The TARGET is any of the available make targets, although the recommended target is qemu. You can also include certain variable settings such as vga=no.

  • -f FILESYSTEM_CONFIG allows you to specify a filesystem config file, which can be in any location but is normally in the directory config/$ARCH.

    If you do specify -f FILESYSTEM_CONFIG, but not -a or -c, the file path determines the other values. Normally the file would be located at e.g. config/x86_64/desktop.toml. ARCH is determined from the second last element of the path. If the second last element is not a known ARCH value, you must specify -a ARCH. CONFIG_NAME is determined from the basename of the file.

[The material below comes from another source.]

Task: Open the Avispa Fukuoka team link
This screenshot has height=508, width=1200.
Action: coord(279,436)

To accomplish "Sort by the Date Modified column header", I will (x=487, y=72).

  • -a ARCH is the CPU architecture you are building for, x86_64, i686 or aarch64. The uppercase options -X, -6 and -A can be used as shorthand for -a x86_64, -a i686 and -a aarch64 respectively.

  • -c CONFIG_NAME is the name of the configuration, which appears in both the name of the image being built and (usually) the filesystem config.

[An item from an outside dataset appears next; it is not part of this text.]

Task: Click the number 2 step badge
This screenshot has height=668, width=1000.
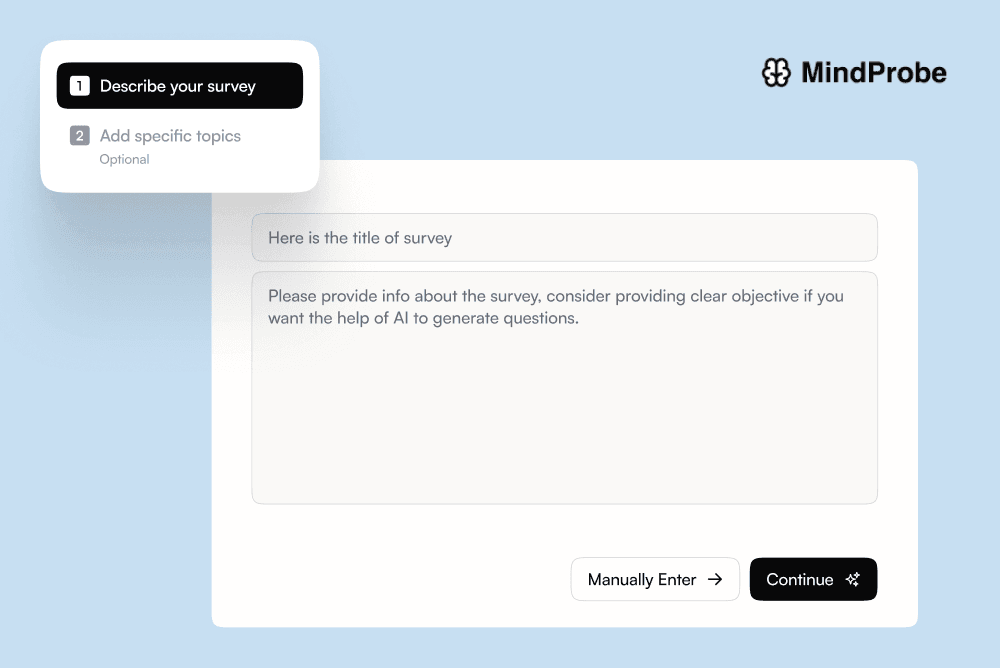Action: click(x=80, y=136)
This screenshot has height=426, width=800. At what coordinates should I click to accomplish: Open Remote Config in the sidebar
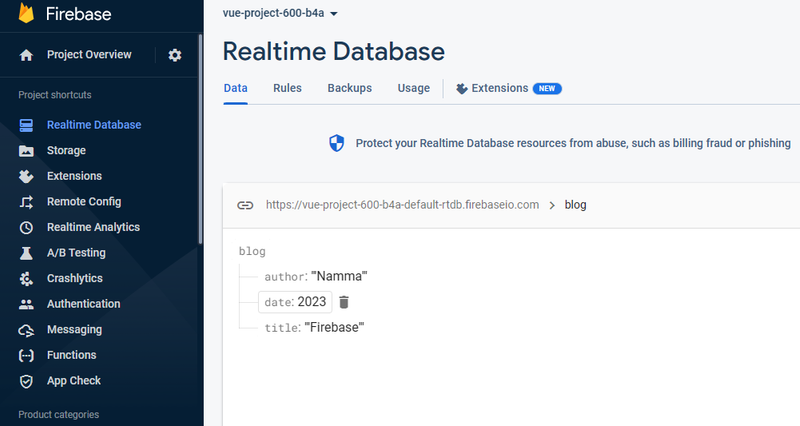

    If you do not specify -f FILESYSTEM_CONFIG, the value of FILESYSTEM_CONFIG is constructed from ARCH and CONFIG_NAME, config/$ARCH/$CONFIG_NAME.toml.

    The default value for ARCH is x86_64 and for CONFIG_NAME is desktop, which produces a default value for FILESYSTEM_CONFIG of config/x86_64/desktop.toml.


If REPO_BINARY set to 1 (REPO_BINARY?=1), your build system will become binary-based for recipes, this is useful for some purposes, such as making development builds, test package status and save time with heavy softwares.

You can have a mixed binary/source build, when you enable REPO_BINARY it treat every recipe with a {} a binary package and recipes with "recipe" are treated as source, both inside of your TOML config (config/$ARCH/$CONFIG_NAME.toml), example:

recipe1 = {} # binary package
recipe2 = "recipe" # source

Other Config Values

You can override other variables in your .config. Some interesting values in mk/ are:

  • PREFIX_BINARY - If set to 1 (PREFIX_BINARY?=1), the build system don't compile from toolchain sources but download/install them from Redox CI server. This can save lots of time during your first build. Note: If you are using Podman, you must set these variables in .config in order for your change to have any effect. Setting them in the environment or on the command line may not be effective.
  • REPO_BINARY - If set to 1 (REPO_BINARY?=1), the build system don't compile from recipe sources but download/install packages from Redox package server.
  • FILESYSTEM_SIZE: The size in MB of the filesystem contained in the Redox image. See Filesystem Size before changing it.
  • REDOXFS_MKFS_FLAGS: Flags to the program that builds the Redox filesystem. --encrypt enables disk encryption.
  • PODMAN_BUILD: If set to 1 (PODMAN_BUILD?=1), the build environment is constructed in Podman. See Podman Build.
  • CONTAINERFILE: The Podman containerfile. See Podman Build.